Dec 19 2005
According to new research the widely publicised 2002 study which apparently proved that hormone replacement therapy raised the risk of heart disease and breast cancer, was fundamentally flawed.
The publicity surrounding the study scared many women away from the drugs and women are still being told not to take hormones for heart disease prevention.
Dr. Edward Klaiber, a Worcester, Massachusetts endocrinologist and lead author of the new research says that may have been totally wrong.
Hormone replacement therapy was once widely advocated for women as they reached menopause in the belief that it would relieve unpleasant symptoms such hot flashes and night sweats while at the same time protecting against heart disease and osteoporosis.
Then in 2002, women taking estrogen and progestin were advised to stop taking the drug after the Women's Health Initiative (WHI) said a trial of Wyeth's Prempro showed that the drug raised the risk of heart attack, stroke and some forms of cancer.
Klaiber says Prempro combined estrogen and progestin in a daily pill combination never previously associated with heart protection.
He says that during the WHI trial concept, hormone replacement therapy usually involved cyclical progesterone, meaning that it was taken just 10 or 12 days a month.
But then the daily combined drug was thought more convenient because patients did not have to remember which days to take a second pill and because it eliminated a monthly menstrual period.
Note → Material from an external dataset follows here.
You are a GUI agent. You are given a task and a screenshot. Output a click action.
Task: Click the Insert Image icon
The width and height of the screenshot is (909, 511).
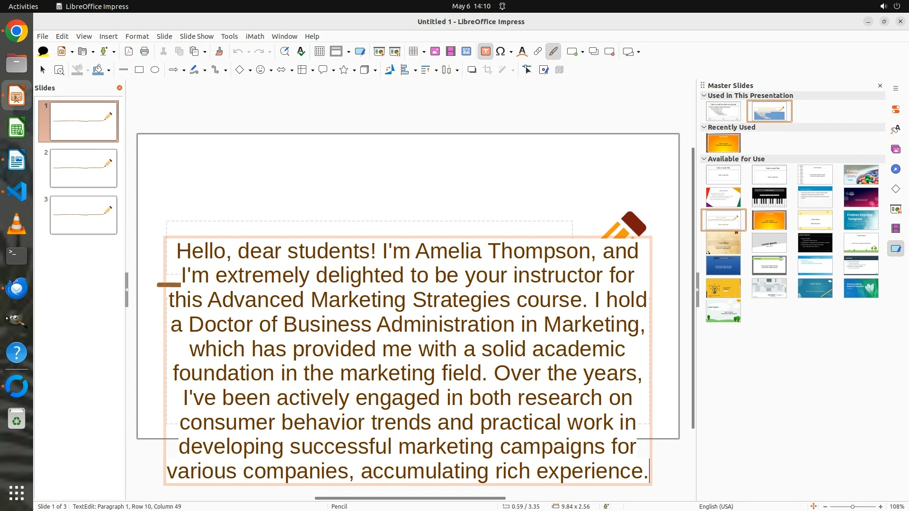click(x=435, y=52)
The researcher believes the results might have been different if a different form of estrogen that resembled a normal cycle had been used.
Even at the time many doctors considered the WHI study flawed in that the participants were almost all over 60 and so at greater risk of cardiovascular problems anyway.
Klaiber says the incidence of heart disease is 12 times higher for women in their 80s than it is in the 50s.
Therefore the WHI study began hormone therapy for the first time in women who already had heart disease - not a good idea.
Klaiber maintains that earlier studies showing that cyclical hormones are protective against heart disease are probably quite valid.
As he says one of the reasons menopausal women were given hormones was because of the gender differential, men have a lot more heart attacks and have them earlier.
Klaiber is optimistic that a multi-center trial launched last year by the Phoenix-based Kronos Longevity Research Institute will eventually show that hormone replacement therapy is not risky in women who are just beginning to go through menopause.
That study will treat women age 40 to 55 with hormone pills, hormones delivered through a skin patch, or a placebo, but those results will not be available until 2010.
Dr. Joseph Sanfilippo, president of the American Society for Reproductive Medicine, has said that the WHI study makes an important contribution but does not provide a complete answer.
The study is published this week in the journal Fertility and Sterility.